The Crema Catalana is a classic dessert of the Spanish cuisine, but often confused with another culinary masterpiece: the Crème Brûlée. This creamy dessert is topped with a thin crust of caramelized sugar, crunchy and delicious.
The Crema Catalana is one of the most worldwide famous Spanish desserts. In Spain it is commonly called Crema de Sant Josep: indeed this creamy dessert is traditionally served the 19th of March, for the festivity of the Saint.
The origin of the Crema Catalana is ancient and legendary. The legend wants the creation of this sweet due to a mistake and a delicious remedy. The Nuns of a Catalan convent prepared a flan in honor of a bishop came to visit. Unfortunately, the flan came out from the oven too liquid, so a nun poured on the dessert some spoons of scorching sugar. Eating the cream, the bishop yelled Crema! that in Spanish means cream and also “it’s hot!”. Starting from that day, the Crema Catalana is also named Crema Cremada (torched cream)
Besides the legend, it seems the Crema Catalana invention has been inspired by the Creme Anglaise, prepared in England at least starting from the VII Century. Furthermore, in Cambridge, the Creme Anglaise was named Burned Cream and served with the emblem of the college stamped with a scorched stamp over a sugar crust.
The battle between the French, English, and Spanish chefs concerning what of these three desserts has inspired the others is harsh. To the dismay of French and Spanish, many persons think that Creme Brulee and Crema Catalana are the same things…
Here the main differences between these three sweets.
CREME ANGLAISE – It is considered by many the”forerunner” of all the egg cream recipes.
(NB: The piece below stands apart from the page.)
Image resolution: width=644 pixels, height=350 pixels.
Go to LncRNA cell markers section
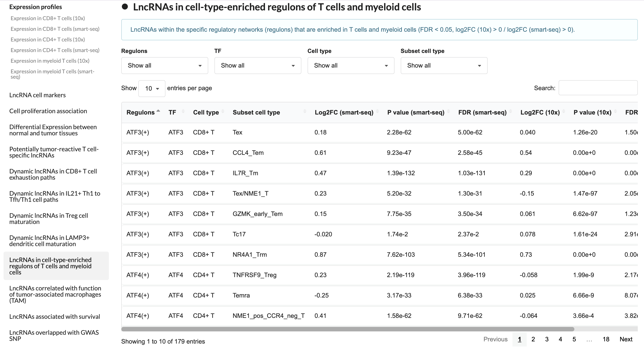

The official recipe of Creme Anglaise was written in XVII Century, but probably its origin is much older. The Creme Anglaise is composed of eggs and milk cream, without any flour or cornstarch.
CREME BRULEE – The recipe for Creme Brulee was published for the first time on the Cookbook Le Cuisinier Royale et Bourgeois in 1691. It is basically a Creme Anglaise made with half milk and half cream plus some flour (but many versions avoid using the flour). The Creme is successively baked in a bain-marie casserole, then torched to caramel the sugar crust.
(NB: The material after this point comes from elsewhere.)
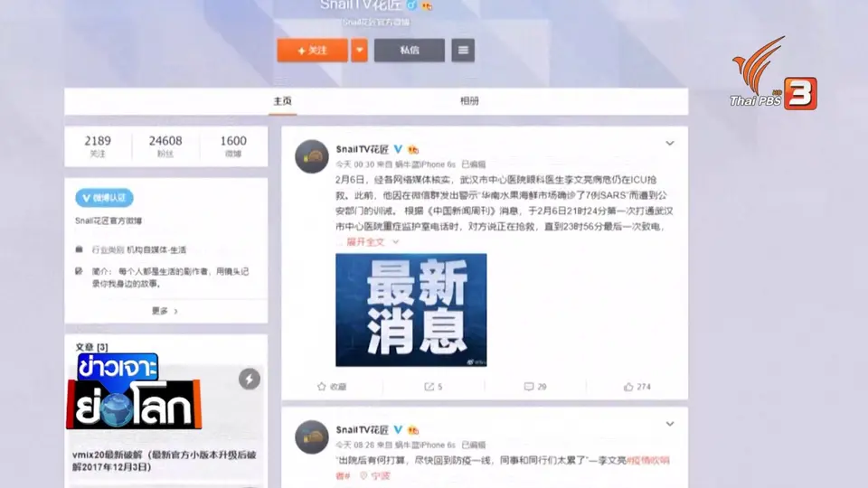Expand options chevron on second post
The image size is (868, 488).
click(x=670, y=424)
CREMA CATALANA – The first written news of Crema Catalana is dated on the XVIII Century, so it seems to be the younger variation of these creams. Crema Catalana is made exclusively with milk plus some cornstarch to thicken a bit the mixture.
Many chefs prefer to serve the Crema Catalana pretty liquid, but some others prepare this sweet thicker. The quantity of cornstarch usually range from 2.5 to 5.5 tbsp per 1 Qt milk. Same thing about the eggs: the standard recipe requires 8 yolks per 1 Qt milk, but some variations suggest up to 15 yolks.
The original flavors of Crema Catalana are Lemon peels and Cinnamon sticks. In addition to these, even if not strictly traditional, vanilla bean or orange peels pair perfectly with the taste of eggs and milk.
Print
Spanish Crème Brûlée: Crema Catalana
- Total Time: 30 minutes
- Yield: Serves 6
- Diet: Omnivore
Description
A creamy, dreamy custard with a crackly caramelized sugar crust. Classic Spanish dessert perfection!
Ingredients
- 1 qt (950 ml) whole milk
- 8 yolks
- 4 tbsp (60 g) cornstarch
- 1 organic lemon
- 2 cinnamon sticks
- 11 tbsp (160 g) caster sugar
Instructions
- FLAVORED MILK: Pour milk into a pot. Add lemon zest and 2 cinnamon sticks. Heat over medium heat until simmering.
- EGGS AND SUGAR: Crack eggs and separate yolks from whites. Whisk egg yolks with 11 tbsp sugar and 4.5 tbsp sifted cornstarch until fluffy.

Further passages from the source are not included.